Opinião de Luís Manuel Oliveira
Também incluído no FEPIANO 37, publicado em Maio de 2019
Um dos slogans mais repetidos durante a campanha a favor do Brexit era que 350 milhões de libras saíam semanalmente do Reino Unido para a União Europeia, fundos que, argumentavam, podiam ser usados no Serviço Nacional de Saúde britânico na eventualidade da saída da UE. Apesar de esta alegação ter sido disputada e claramente não representar a realidade, pois simplificava uma rede de fluxos extremamente complexos, o slogan teve uma contribuição fundamental para a vitória da campanha a favor da saída no referendo de 2016 e expôs uma problemática que a Europa enfrenta atualmente – a Solidariedade Europeia é uma realidade ou um obstáculo à continuação do projeto Europeu?
A que título surgiu a necessidade desta solidariedade? Bem, de uma forma simplificada, esta visa que, economicamente, não exista uma “Europa de Primeira” e uma “Europa de Segunda”, com claras diferenças estruturais que permitam diferentes níveis de vida. Isto porque existe a crença que, se estes níveis forem homogéneos dentro da União, será mais fácil definir políticas macroeconómicas que beneficiem todos os estados membros, de forma que o resultado seja um maior crescimento económico agregado. Daí a necessidade que os países mais desenvolvidos da União contribuam de forma a que exista convergência económica interna.
O caso do Brexit demonstra claramente que existem forças dentro dos países mais desenvolvidos que não consideram os ganhos da convergência suficientes para suplantar o que é visto como um gasto para este grupo de países. Por outro lado, em certas faixas nos países menos desenvolvidos da união, há o sentimento que esta solidariedade vem com um “preço”, no sentido em que esta legitima uma superioridade que, em consequência, daria mais poder às maiores economias europeias para governarem a UE a seu bel-prazer. Utilizam como exemplo deste fenómeno as diversas ocasiões em que Angela Merkel e Emmanuel Macron, presidentes de estados-membros, se reuniram com terceiros como porta-vozes da UE, em vez de, por exemplo, membros da comissão europeia.

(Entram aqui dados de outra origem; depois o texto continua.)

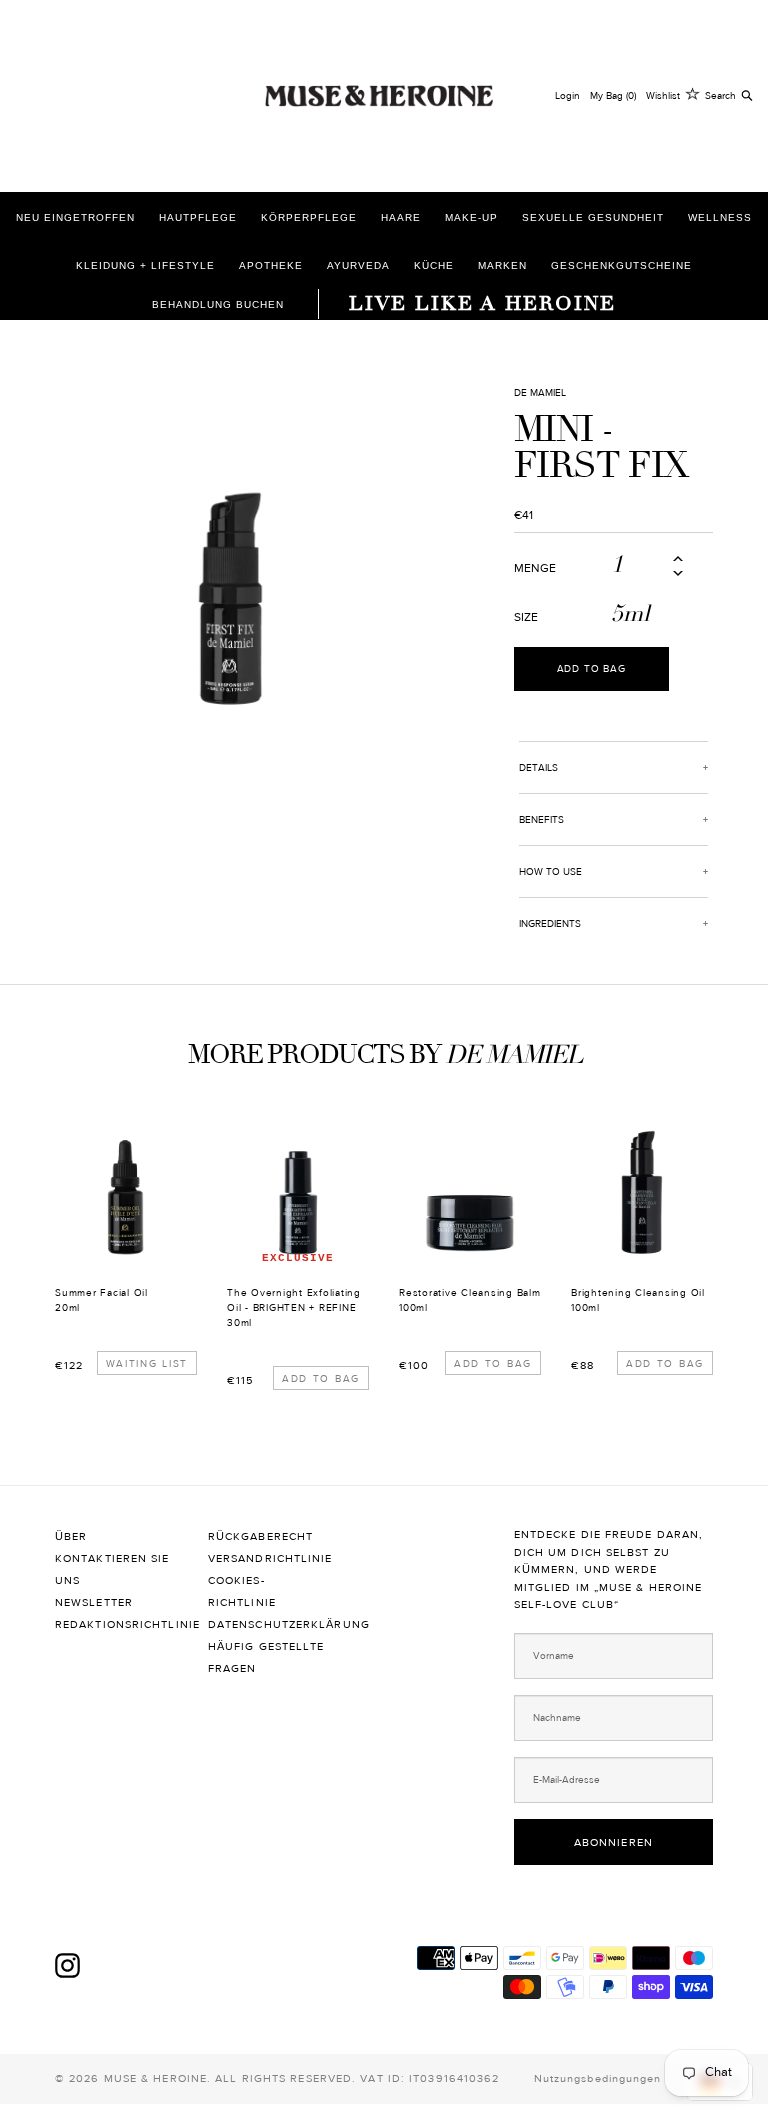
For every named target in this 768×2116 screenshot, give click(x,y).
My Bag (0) (613, 95)
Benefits (541, 819)
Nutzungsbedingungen (598, 2078)
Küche (434, 265)
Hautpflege (198, 217)
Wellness (720, 217)
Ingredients (550, 923)
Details (538, 767)
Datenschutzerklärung (269, 1624)
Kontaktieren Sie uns (112, 1569)
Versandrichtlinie (269, 1558)
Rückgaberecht (262, 1536)
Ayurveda (358, 265)
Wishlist (663, 95)
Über (73, 1536)
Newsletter (94, 1602)
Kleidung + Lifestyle (145, 265)
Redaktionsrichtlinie (116, 1624)
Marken (502, 265)
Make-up (471, 217)
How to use (550, 871)
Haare (401, 217)
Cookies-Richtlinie (242, 1591)
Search (720, 95)
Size (526, 617)
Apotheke (271, 265)
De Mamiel (540, 392)
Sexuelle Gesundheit (593, 217)
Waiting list (147, 1363)
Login (567, 95)
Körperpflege (309, 217)
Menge (535, 568)
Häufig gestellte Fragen (266, 1657)
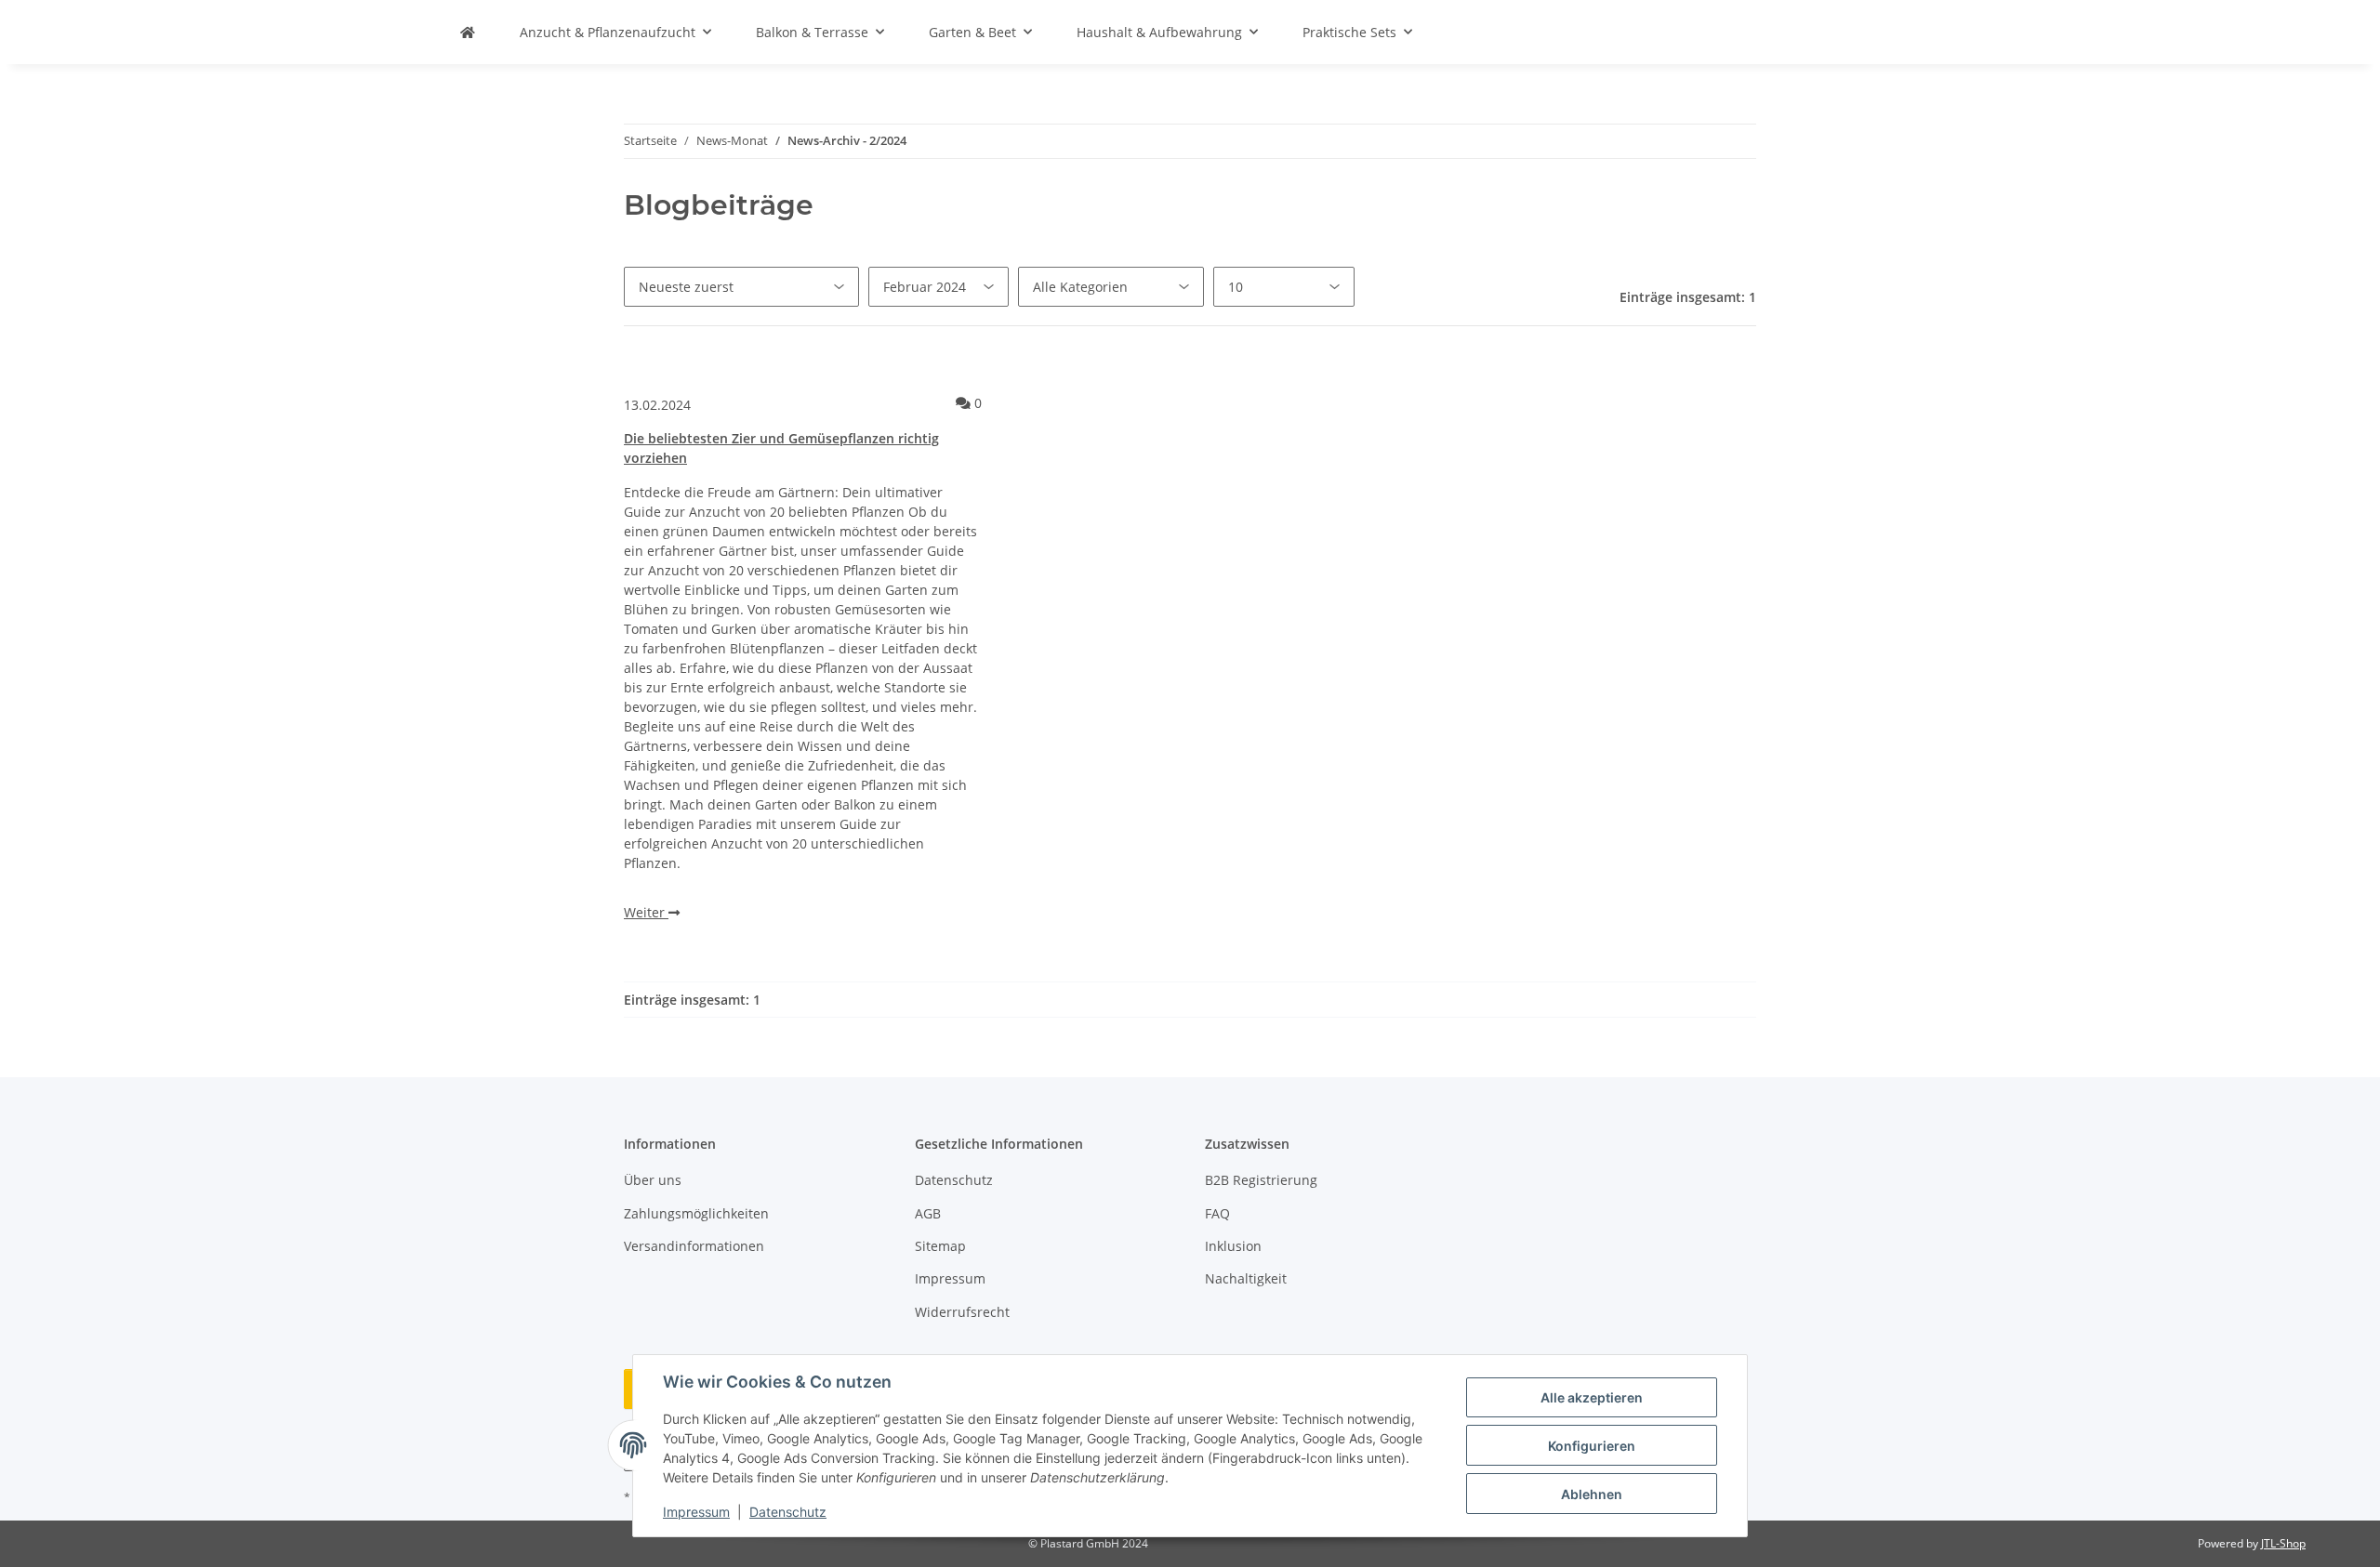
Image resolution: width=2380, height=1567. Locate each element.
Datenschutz (787, 1512)
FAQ (1217, 1213)
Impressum (696, 1512)
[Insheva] (467, 32)
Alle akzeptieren (1591, 1397)
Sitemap (940, 1246)
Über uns (652, 1180)
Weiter (646, 912)
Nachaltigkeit (1246, 1278)
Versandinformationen (694, 1246)
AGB (928, 1213)
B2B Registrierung (1261, 1180)
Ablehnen (1591, 1494)
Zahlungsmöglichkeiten (696, 1213)
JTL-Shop (2283, 1543)
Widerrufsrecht (962, 1312)
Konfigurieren (1591, 1446)
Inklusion (1233, 1246)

No entanto, este conceito de solidariedade não é só aplicado ao Orçamento da União e aos diversos projetos de desenvolvimento. A crise de refugiados sentida nos últimos anos é um exemplo claro. Não se pode esperar que os países que são a “porta de entrada” para estes os integrem sozinhos, sobretudo tendo em conta a escala significativa da migração.
Contudo, certos países, como a Polónia ou a Hungria, normalmente com maiorias nacionalistas e populações relativamente homogéneas, ignoram as necessidades dos países da costa do Mediterrâneo, recusando receber refugiados, justificando-se com eventuais problemas de aumento de criminalidade e de tensão social, entrando em confronto político e legal com a UE.
Com as eleições europeias a realizarem-se este mês de maio, é relevante para a Europa refletir sobre este princípio agora questionado. E não será um assunto a ser varrido para debaixo do tapete ou cuja discussão se possa adiar, como outros, pois não só é um tema importante dentro do atual panorama socioeconómico, como é um assunto que interessa, quer a Eurocéticos, quer aos que pretendem defender a União. Será que a Europa consegue viver com diferenças culturais e de nível de vida? Será que cresceremos mais em união ou será este um, ou “o”, ponto divergente no projeto europeu?